Parkinson’s disease is a neurodegenerative disorder that causes severe cognitive issues and motor skills difficulties. In his new memoir “No Time Like the Future,” in which he goes into detail about his battle with Parkinson’s, Fox wrote that “not being able to speak reliably is a game-breaker for an actor.”
“Absent a chemical intervention, Parkinson’s will render me frozen, immobile, stone-faced, and mute — entirely at the mercy of my environment,” the former “Family Ties” star wrote, according to the New York Times. “For someone for whom motion equals emotion, vibrance and relevance, it’s a lesson in humility.”
A spokesperson for Fox later clarified to Fox News that the star “is not actively looking for work.”
“But if something great comes along and it works for him, he would consider it,” the spokesperson continued.
Fox discussed his struggles with acting as of late in an interview with People Magazine.
“My short-term memory is shot,” he admitted, adding that in the past, “I always had a real proficiency for lines and memorization.”
“And I had some extreme situations where the last couple of jobs I did were actually really word-heavy parts.

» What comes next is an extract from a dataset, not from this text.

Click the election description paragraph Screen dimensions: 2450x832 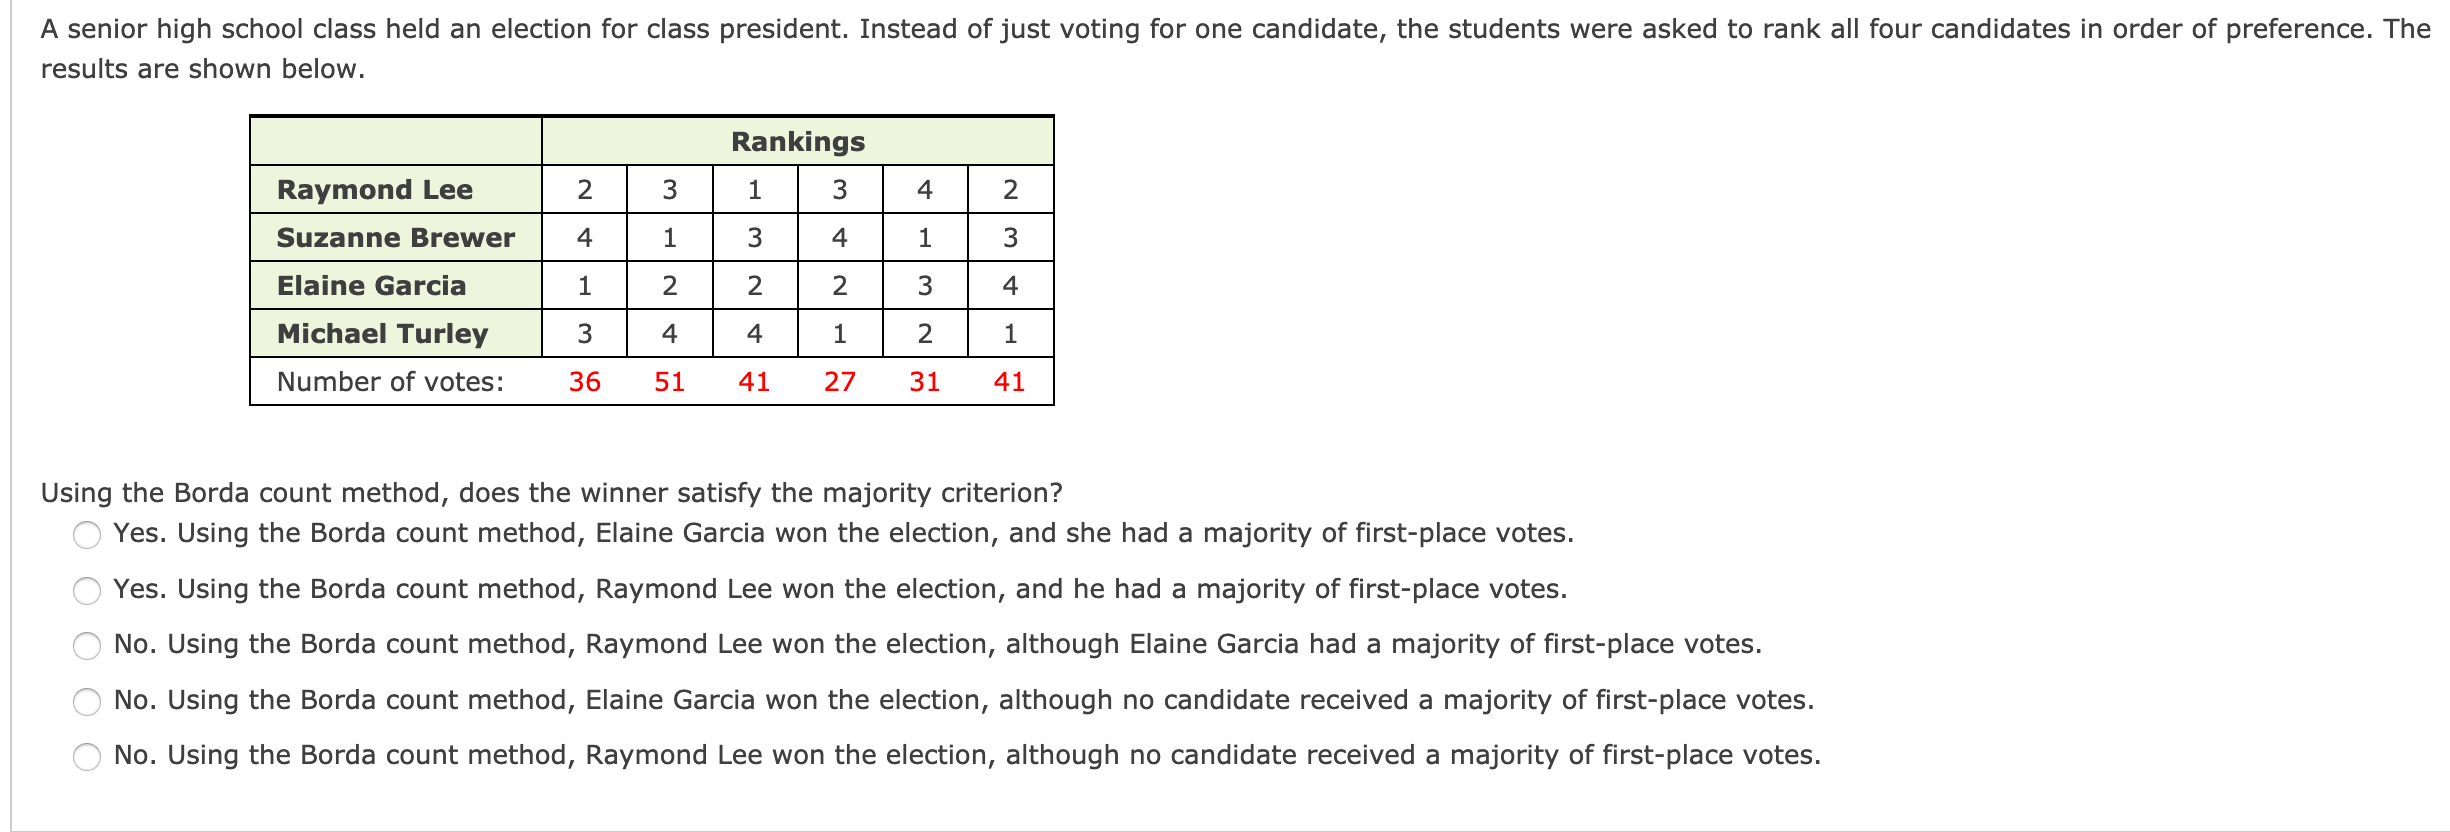1235,49
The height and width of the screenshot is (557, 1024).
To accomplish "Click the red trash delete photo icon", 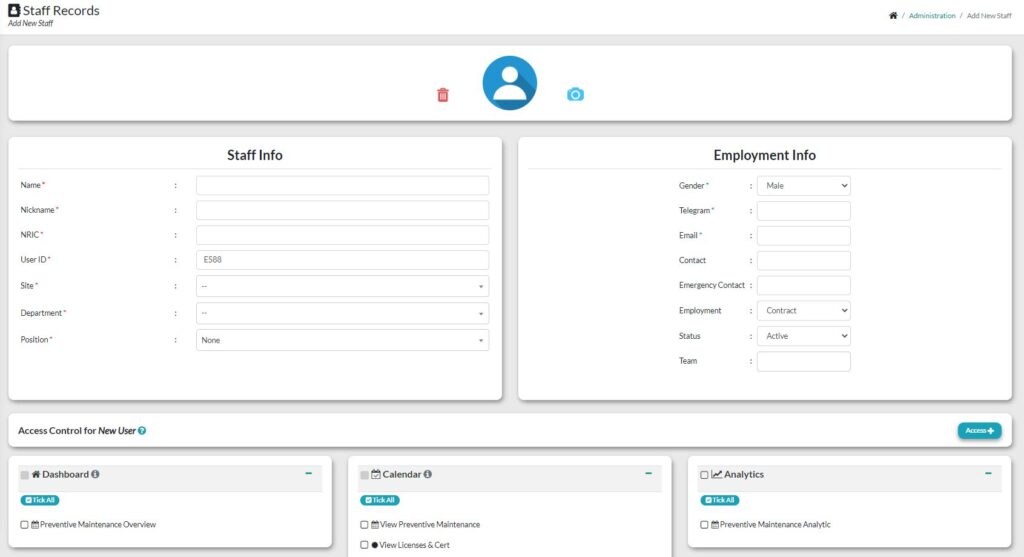I will [x=443, y=95].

I struggled during both of them,” Fox continued. “So the last couple of years have been trickier than most.”
Despite decades of struggles, Fox’s wife and former “Family Ties” costar Tracy Pollan has stood by his side the entire time.
“The book is a love letter to Tracy,” he said. “She really got me through everything.”
Fox recently said that he is enjoying living his quiet life at home in New York City with Pollan and their four children, son Sam, 31, twins Aquinnah and Schuyler, 25, and daughter Esmé, 19.
“I’m actually having a really good time,” the actor said. “People don’t believe me, but I love life. I love being with my family. I love being with Tracy. I love that I don’t do a lot of useless stuff that I used to do, because I don’t have the energy or the time. I’m grateful that I went through a crucible there in my late 50s. I figured some of this crap out finally, and it didn’t haunt me into my 70s and 80s.”